The maker is a friendly 38-year-old named Scipione Giuliani, who acquired his wine sense at his grandfather’s vineyard, where he started working at the age of six. “There’s no room for old habits, only for quality wine,” he says. Giuliani broadened his knowledge by studying oenology in Italy and working in France and Spain. He’s now a global leader in the mass-market wine business: at Mondo del Vino, one of the largest producers in Italy, he’s in charge of Mezzomondo, based in Apulia, and he also presides over Montalto, a successful Sicilian brand. He tailors his wines to appeal to North American tastes: soft, fruity flavours with a dash of mocha from new oak barrels (which his grandfather surely never used). But the underpinnings are pure Italian: leather accents and a sour edge that cries out for pasta. This authenticity comes from grapes that have grown in southern Italy for 2,000 years. Producers are using these varieties to forge their entry into the global market. Negroamaro—which translates loosely as “black bitter”—is a complex-tasting variety grown in Apulia, along with a bruiser of a grape called primitivo. In Abruzzi, montepulciano and sangiovese vines are turning out dark, brooding reds, and in Sicily, there is the shiraz-like nero d’avola. The southern half of Italy is awash in vineyards, creating great economies of scale. Combine that with the arrival of such worldly winemakers as Giuliani, and you have the recipe for a massive commercial success that should have every New World region worried.

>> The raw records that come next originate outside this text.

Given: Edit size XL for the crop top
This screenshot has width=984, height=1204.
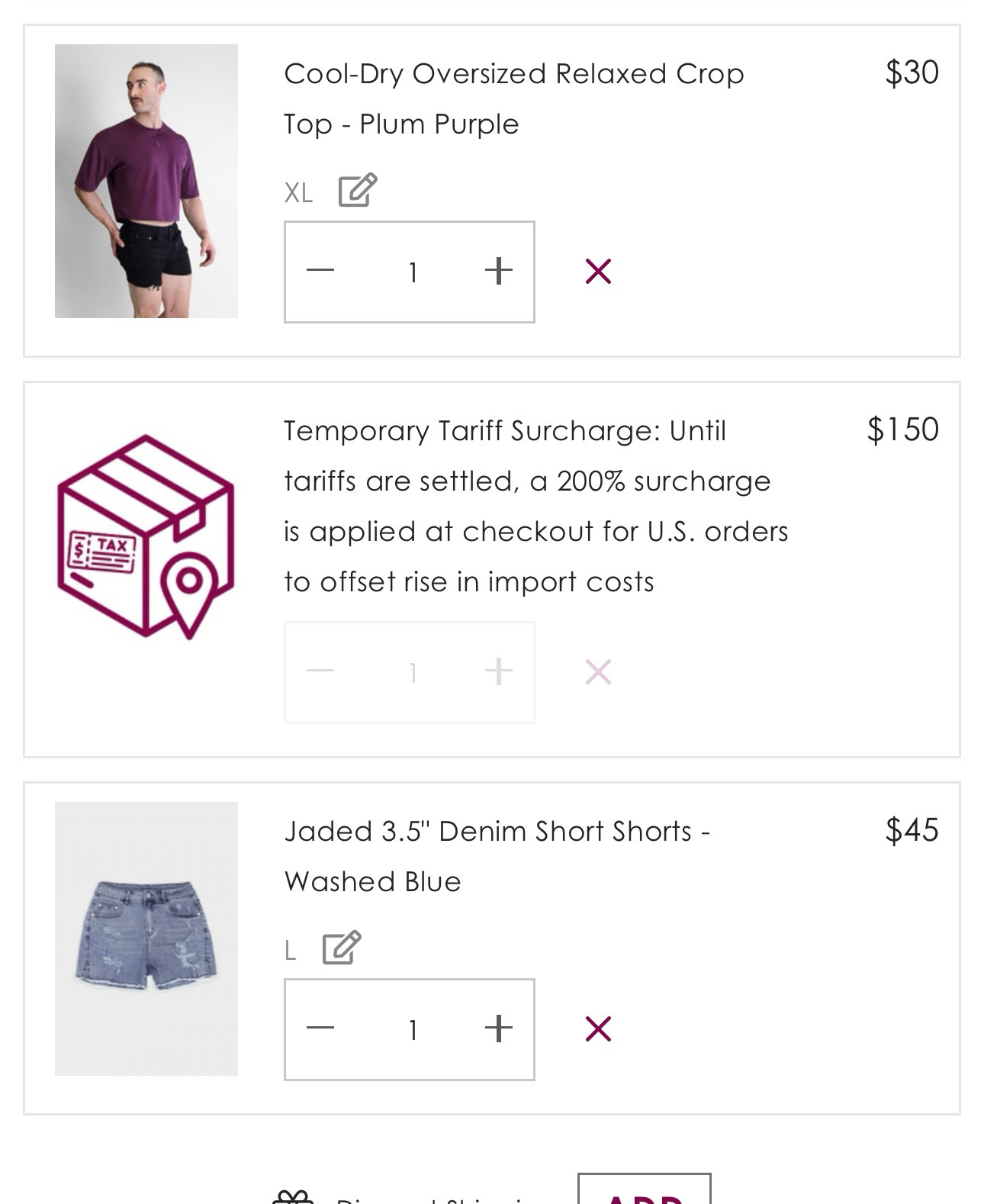Looking at the screenshot, I should click(x=358, y=190).
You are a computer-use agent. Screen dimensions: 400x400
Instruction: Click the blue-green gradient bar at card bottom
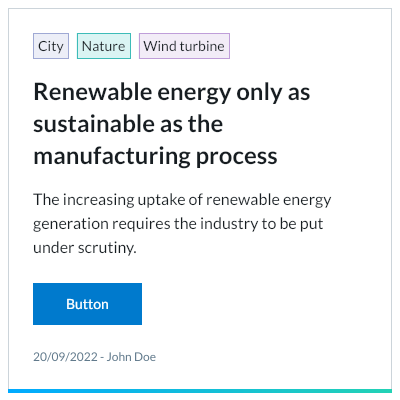[x=200, y=391]
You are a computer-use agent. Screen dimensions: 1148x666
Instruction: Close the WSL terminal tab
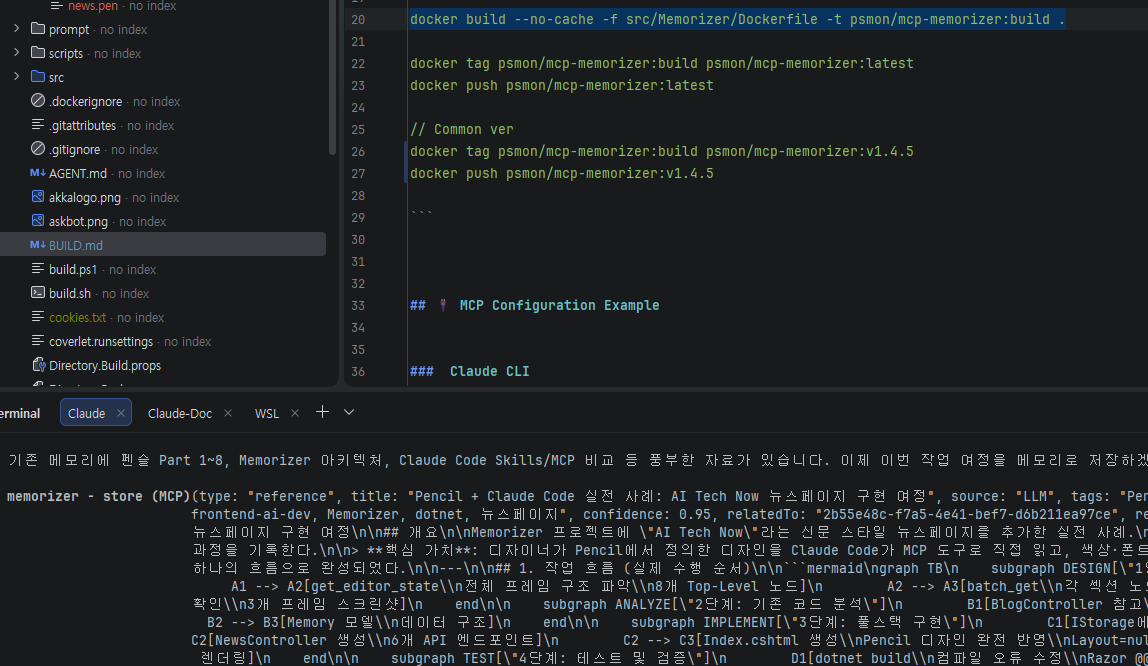pos(295,413)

Mezzomondo 2007 Salento Negroamaro
$8.85 | Apulia | 87 points
Selling 60,000 cases a year in Ontario, this wine has the weight and flavour depth of a $20 bottle. Sporting a complex nose of cocoa, sour red fruit (pomegranate or cranberry) and leather, it’s medium-full bodied and richly textured, with firm, dry tannin. Very good length. Also available in a 1.5-litre bottle for $15.95. LCBO 588962
UNDER $10
Bosco Eclipse 2005 Montepulciano d’Abruzzo
$8 | Abruzzi | 85 points
Mature and pale coloured, this is a traditional Italian rendition with cedar, licorice, leather, dried fruit and pine needle. It’s medium weight and a touch sour, with an open knit
and a hint of cocoa resonating on the finish. Good length. LCBO 328294
Casal Thaulero 2007 Sangiovese
$7.15 | Terre di Chieti, Abruzzi | 85 points
Loads of flavour for the money, but a metallic note drops the rating. The nose features blackberry, cocoa and dusty oak. Medium-full bodied and surprisingly deeply flavoured, with firm acidity, then a coarse finish. LCBO 588996
Farnese 2007 Daunia Sangiovese
$7.55 | Abruzzi | 85 points
Sangiovese, the central grape of chianti,
puts on weight in Abruzzi’s warmer climate. This has a soft nose with a touch of vanilla, blackberry and cedar. It’s medium weight, fairly soft and approachable, with a dusting of tannin. Good length. LCBO 512327
Farnese 2007 Montepulciano d’Abruzzo
$7.55 | Abruzzi | 86 points
Yet another impressive value. The deeply coloured montepulciano grape thrives in
the coastal hills above the Adriatic Sea. The Farnese winery takes an Australian approach to winemaking, emphasizing ripe blackberry and plum slathered in licorice and vanilla.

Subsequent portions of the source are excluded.